| Text segment |
..............................
# Ego Amo Tua



## Sasha2606

what does this mean?


----------



## valy822

Can you give us more context please?


----------



## panjandrum

It reads like an attempt to say *I love you* in Latin?


----------



## ccvl

But tua doesn't mean Te in Latin! And as far as I can remember (my knowledge of Latin is really poor), they wouldn't use the personal pronoun for the subject.


----------



## Juri

Ego is OK. Tua is "tibi".
Ego valeo,et spero ut tu valeas.(I'm well, and hope you also)


----------



## AlxGrim

My Latin is quite rusty, but "tibi" is dative, it means "to you". The correct sentence SHOULD be "(ego) te amo". The subject is rarely explicited in Latin. Waiting for a real Latin guru for a final word...


----------



## DareRyan

Te amo is the closest yet but in Latin th subject always comes first therefore rendering it "Amo te". "Ego amo tua" is non sensical. tua in this case would have to be in the ablative or genative but if it is an object like this the accusitive is always required. Therefore "Amo tuam (Feminine object)" or "Amo tua (Ablative noun)" are all appropriate but as previously stated "Amo te" is the only correct rendering of I love you. Amo being the verb and subject. Te being the object.
..............................
| Dataset section |
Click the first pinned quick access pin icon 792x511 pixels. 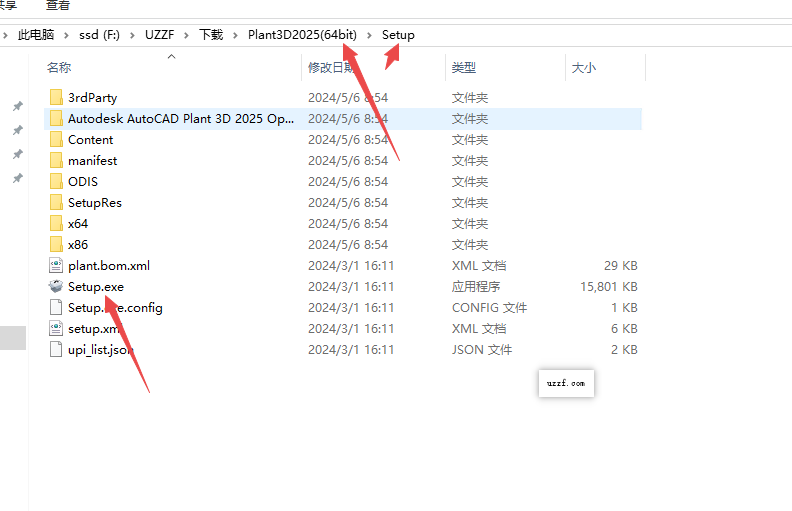click(x=17, y=106)
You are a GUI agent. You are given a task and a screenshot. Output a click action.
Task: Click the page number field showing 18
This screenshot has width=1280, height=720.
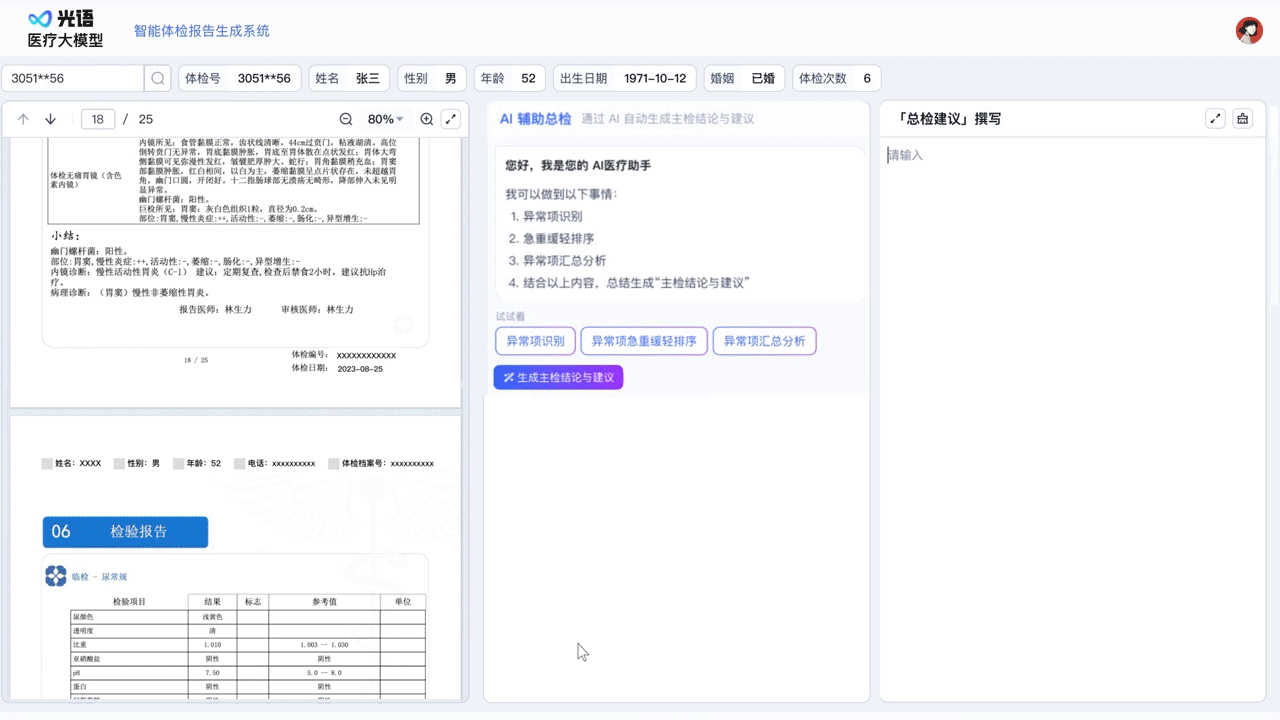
..............................
| What this task involves |
Return, word for word, the part of the "Ego Amo Tua" thread that opens with the words containing "## panjandrum" and closes with "for the subject.". The listing comes from a different source than the forum thread.

| Final result |
## panjandrum

It reads like an attempt to say *I love you* in Latin?


----------



## ccvl

But tua doesn't mean Te in Latin! And as far as I can remember (my knowledge of Latin is really poor), they wouldn't use the personal pronoun for the subject.